Но христиане не видали этого также, как не видят теперь попы в Киеве, что их набитые соломой мощи суть, с одной стороны, поощрение веры, с другой — главные преграды для веры. Тогда, в первые времена христианства нельзя отрицать, чтобы басни эти не были нужны; я даже готов согласиться, что они содействовали в распространении и утверждении учения. Я могу представить себе, что благодаря уверенности в чуде люди понимали важность учения и обращались к нему. Чудо было не доказательством истинности, но доказательством важности дела. Чудо заставляло обращать внимание, чудо была реклама. Все, что случилось, — предсказано, голос говорит с неба, больные исцеляются, мертвые воскресают, как же не обратить внимание и не вникнуть в учение. А раз обращено внимание, истина его проникает в душу, но чудеса только реклама. Так была полезна ложь. Но она могла быть полезна только в первое время и полезна только потому, что она привлекала к истине. Если бы не было лжи вовсе, может быть, еще скорее распространилось бы учение. Но нечего судить о том, что могло бы быть. Ложь того времени о чудесах можно сравнить с тем, как если бы человек посеял лес, на месте посева поставил бы вывески с уверением, что лес этот посеял Бог и что тот, кто не верит, что тут лес, будет съеден чудовищами. Люди верили бы этому и не потоптали бы леса. Это полезно и нужно могло быть в свое время, когда не было леса, но когда лес вырос, очевидно, что то, что было полезно, стало ненужно и, как неправда, стало вредно. То же и с верой в чудеса, связанной с учением: вера в них помогала распространению учения, она могла быть полезна. Но учение распространилось, утвердилось, и вера в чудеса стала не нужна и вредна. Пока верили в чудеса и ложь, случилось то, что учение само так утвердилось и распространилось, что его утверждение и распространение стало самым существенным доказательством его истинности. Учение прошло века ненарушимо, все согласны в нем, и доказательства внешние, чудесные его истинности составляют теперь главный камень преткновения для восприятия учения. Для нас теперь доказательства истинности и важности учения Христа только мешают видеть значение Христа..

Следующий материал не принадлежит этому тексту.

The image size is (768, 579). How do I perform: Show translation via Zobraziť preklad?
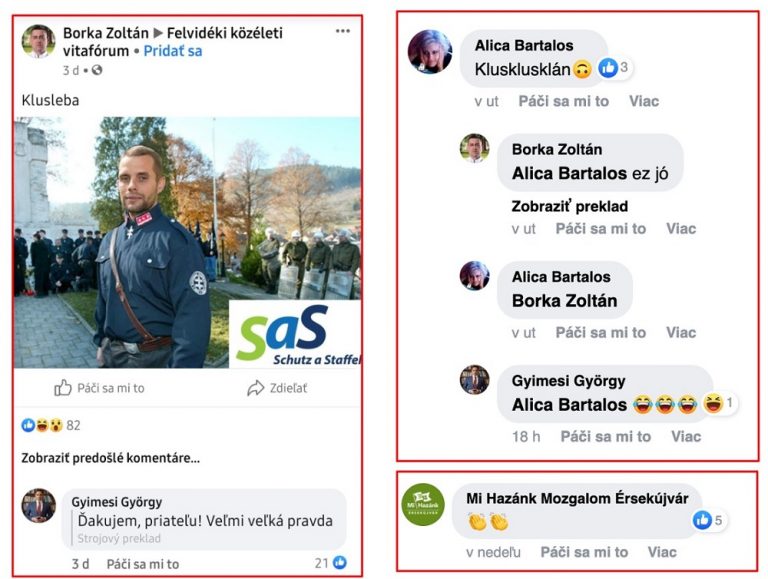[570, 206]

Существование его 1800 лет среди миллиардов людей достаточно показывает нам его важность. Может быть, нужно было говорить, что лес посажен Богом и чудовище его стережет, а Бог защищает; может быть, это было нужно, когда леса не было, но теперь я живу в этом 1800-летнем лесу, когда он вырос и во все стороны окружает меня. Доказательств того, что он есть, мне не нужно: он есть. Так и оставим все то, что когда-то нужно было для произращения этого леса — образования учения Христа.

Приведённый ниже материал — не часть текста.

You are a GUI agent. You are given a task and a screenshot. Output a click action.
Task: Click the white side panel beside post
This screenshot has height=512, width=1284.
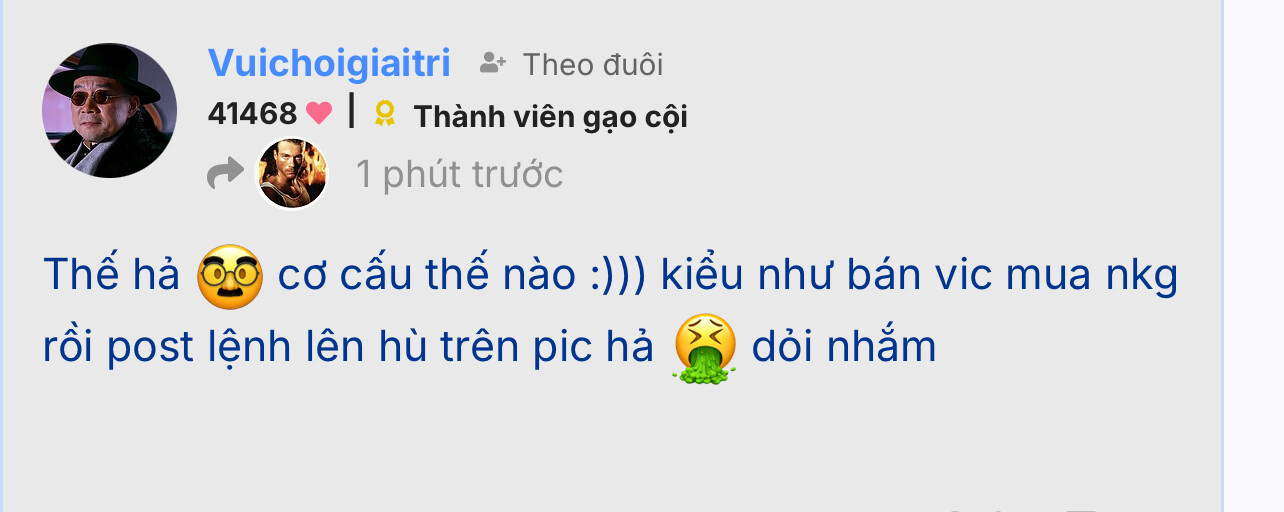point(1255,256)
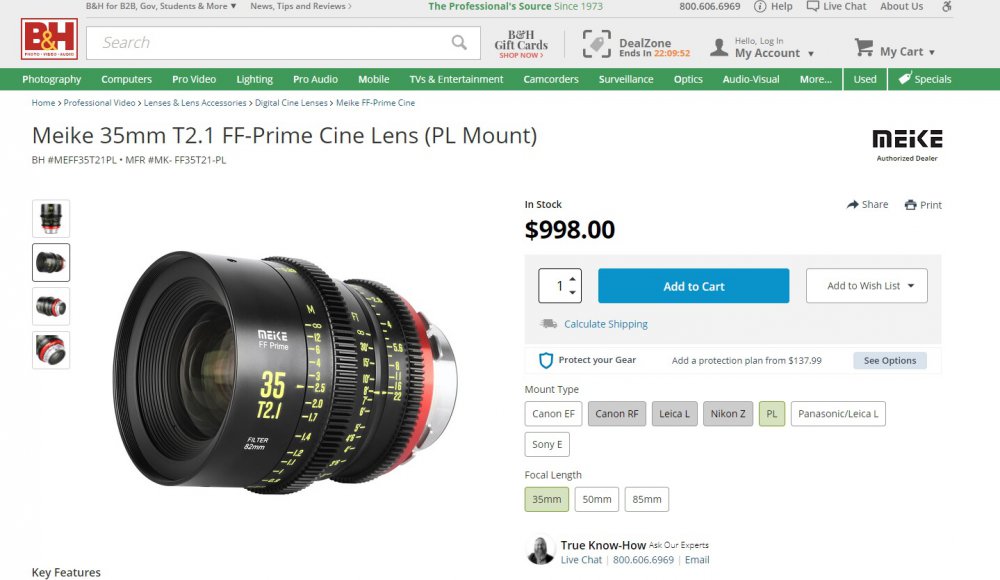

Многое было нужно, но ведь дело не в исследовании того, как образовалось учение; дело в смысле учения. Исследовать то, как образовалось учение, дело истории; для понимания же смысла учения не нужны рассуждения о приемах, которые употреблялись для утверждения истинности учения. Все четвероевангелие подобно чудной картине, которая для временных целей закрашена слоем темной краски. Слой этот продолжается по обе стороны картины: слой по голому — до рождения Христа — все легенды о Иоанне Крестителе, о зачатии, рождении; потом слой по картине: чудеса, пророчества, предсказания и потом опять слой по голому — легенды о воскресении, деяния апостолов и т.д. Зная толщину слоя, состав его, надо подковырнуть его там, где он по голому и особенно ясен в легенде о воскресении, осторожно струпом содрать его со всей картины; тогда только мы поймем ее во всем ее значении, и это самое я пытаюсь сделать.